The trailer is especially heavy-handed in this regard, though it does give the movie a perverse appeal, by virtue of how poorly it’s aged:
In spite of all that, the film collected a certain reluctant critical regard; in the Times, Vincent Canby wrote that it “has the shape of an open-ended hallucination. It is a grim, disturbing and sometimes funny view of a very small, very special segment of upper-middle-class American life.” And Cheever himself gave his imprimatur, in a way—one of the film’s party scenes features a cameo from the author, seen here inexplicably dubbed in Spanish.
Then again, Cheever doesn’t have many kind words for Hollywood—the industry or the place—in his interview for the Art of Fiction series:
Writers of my generation and those who were raised with films have become sophisticated about these vastly different mediums and know what is best for the camera and best for the writer. One learns to skip the crowd scene, the portentous door, the banal irony of zooming into the beauty’s crow’s-feet. The difference in these crafts is, I think, clearly understood, and as a result no good film comes from an adaptation of a good novel. I would love to write an original screenplay if I found a sympathetic director. Years ago René Clair was going to film some of my stories, but as soon as the front office heard about this, they took away all the money.
What do you think of working in Hollywood?
Southern California always smells very much like a summer night … which to me means the end of sailing, the end of games, but it isn’t that at all. It simply doesn’t correspond to my experience. I’m very much concerned with trees … with the nativity of trees, and when you find yourself in a place where all the trees are transplanted and have no history, I find it disconcerting.

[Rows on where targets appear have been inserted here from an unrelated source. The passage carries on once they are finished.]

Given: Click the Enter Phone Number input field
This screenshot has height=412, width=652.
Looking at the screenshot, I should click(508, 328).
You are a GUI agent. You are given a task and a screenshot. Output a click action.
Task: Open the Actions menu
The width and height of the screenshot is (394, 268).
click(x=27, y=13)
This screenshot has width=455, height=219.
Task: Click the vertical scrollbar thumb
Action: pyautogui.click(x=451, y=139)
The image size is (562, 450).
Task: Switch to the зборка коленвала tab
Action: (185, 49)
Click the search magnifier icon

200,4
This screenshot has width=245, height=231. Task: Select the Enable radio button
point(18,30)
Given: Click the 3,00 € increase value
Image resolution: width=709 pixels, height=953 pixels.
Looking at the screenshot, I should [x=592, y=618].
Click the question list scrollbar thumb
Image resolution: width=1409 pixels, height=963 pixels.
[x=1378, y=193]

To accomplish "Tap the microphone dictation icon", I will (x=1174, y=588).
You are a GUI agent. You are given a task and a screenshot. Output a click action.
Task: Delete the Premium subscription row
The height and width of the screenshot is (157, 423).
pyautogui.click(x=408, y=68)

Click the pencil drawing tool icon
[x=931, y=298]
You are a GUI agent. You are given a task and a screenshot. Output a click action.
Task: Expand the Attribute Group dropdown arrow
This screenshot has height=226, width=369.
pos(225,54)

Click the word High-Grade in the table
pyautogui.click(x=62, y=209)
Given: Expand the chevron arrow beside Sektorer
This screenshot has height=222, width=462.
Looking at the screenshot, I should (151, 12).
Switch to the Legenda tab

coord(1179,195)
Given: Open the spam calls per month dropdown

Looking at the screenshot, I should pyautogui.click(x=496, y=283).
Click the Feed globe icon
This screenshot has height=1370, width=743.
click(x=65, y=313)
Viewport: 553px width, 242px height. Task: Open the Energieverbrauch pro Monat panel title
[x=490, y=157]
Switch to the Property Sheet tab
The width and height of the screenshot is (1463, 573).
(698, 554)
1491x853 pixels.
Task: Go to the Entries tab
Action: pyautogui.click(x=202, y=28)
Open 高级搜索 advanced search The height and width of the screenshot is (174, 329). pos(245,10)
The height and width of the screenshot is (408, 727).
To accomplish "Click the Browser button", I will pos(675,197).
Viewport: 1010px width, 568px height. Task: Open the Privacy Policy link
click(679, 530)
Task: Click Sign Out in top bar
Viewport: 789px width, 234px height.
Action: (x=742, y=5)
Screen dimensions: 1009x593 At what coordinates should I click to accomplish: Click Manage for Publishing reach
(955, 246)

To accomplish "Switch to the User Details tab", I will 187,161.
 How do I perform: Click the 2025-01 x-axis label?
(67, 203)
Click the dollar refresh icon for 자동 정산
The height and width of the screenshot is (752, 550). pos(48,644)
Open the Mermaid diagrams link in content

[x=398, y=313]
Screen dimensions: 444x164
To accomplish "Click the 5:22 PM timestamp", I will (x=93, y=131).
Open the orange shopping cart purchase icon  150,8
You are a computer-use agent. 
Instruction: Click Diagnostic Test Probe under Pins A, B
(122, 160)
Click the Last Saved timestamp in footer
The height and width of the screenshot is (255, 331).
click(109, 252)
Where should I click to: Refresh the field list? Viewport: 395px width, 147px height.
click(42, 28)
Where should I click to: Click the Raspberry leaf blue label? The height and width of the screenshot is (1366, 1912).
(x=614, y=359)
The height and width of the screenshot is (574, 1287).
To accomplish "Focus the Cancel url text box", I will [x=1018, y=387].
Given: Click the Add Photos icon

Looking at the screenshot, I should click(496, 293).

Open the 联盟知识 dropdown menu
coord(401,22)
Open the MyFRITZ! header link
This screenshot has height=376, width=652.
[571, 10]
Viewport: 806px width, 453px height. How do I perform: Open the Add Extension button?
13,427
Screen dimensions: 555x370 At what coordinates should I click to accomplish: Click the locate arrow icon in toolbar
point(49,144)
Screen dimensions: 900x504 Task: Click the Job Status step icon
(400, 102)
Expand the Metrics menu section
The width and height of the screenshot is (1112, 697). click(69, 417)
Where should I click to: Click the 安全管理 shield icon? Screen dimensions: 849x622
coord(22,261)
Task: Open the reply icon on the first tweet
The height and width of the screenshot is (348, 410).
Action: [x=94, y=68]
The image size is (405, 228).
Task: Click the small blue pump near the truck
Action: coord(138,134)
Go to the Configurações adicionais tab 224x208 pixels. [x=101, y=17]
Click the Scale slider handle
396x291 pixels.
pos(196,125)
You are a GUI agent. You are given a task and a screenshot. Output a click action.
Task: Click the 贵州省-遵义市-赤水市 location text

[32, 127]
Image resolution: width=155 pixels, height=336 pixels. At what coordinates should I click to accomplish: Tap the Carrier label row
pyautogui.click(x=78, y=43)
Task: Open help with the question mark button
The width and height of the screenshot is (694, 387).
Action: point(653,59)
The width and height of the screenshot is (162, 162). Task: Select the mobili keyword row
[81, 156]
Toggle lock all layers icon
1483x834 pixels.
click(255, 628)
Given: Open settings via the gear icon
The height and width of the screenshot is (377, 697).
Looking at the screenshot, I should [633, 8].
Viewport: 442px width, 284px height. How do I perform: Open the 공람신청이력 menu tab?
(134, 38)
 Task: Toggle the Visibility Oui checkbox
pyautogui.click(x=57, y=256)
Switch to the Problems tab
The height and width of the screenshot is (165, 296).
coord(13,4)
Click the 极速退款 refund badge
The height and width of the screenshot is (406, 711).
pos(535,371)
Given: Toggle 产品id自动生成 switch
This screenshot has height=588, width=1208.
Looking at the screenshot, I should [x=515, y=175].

I went to Hollywood to make money. It’s very simple. The people are friendly and the food is good, but I’ve never been happy there, perhaps because I only went there to pick up a check. I do have the deepest respect for a dozen or so directors whose affairs are centered there and who, in spite of the overwhelming problems of financing films, continue to turn out brilliant and original films. But my principal feeling about Hollywood is suicide. If I could get out of bed and into the shower, I was all right. Since I never paid the bills, I’d reach for the phone and order the most elaborate breakfast I could think of, and then I’d try to make it to the shower before I hanged myself. This is no reflection on Hollywood, but it’s just that I seemed to have a suicide complex there. I don’t like the freeways, for one thing. Also, the pools are too hot … eighty-five degrees, and when I was last there, in late January, in the stores they were selling yarmulkes for dogs—my God! I went to a dinner and across the room a woman lost her balance and fell down. Her husband shouted over to her, “When I told you to bring your crutches, you wouldn’t listen to me.” That line couldn’t be better!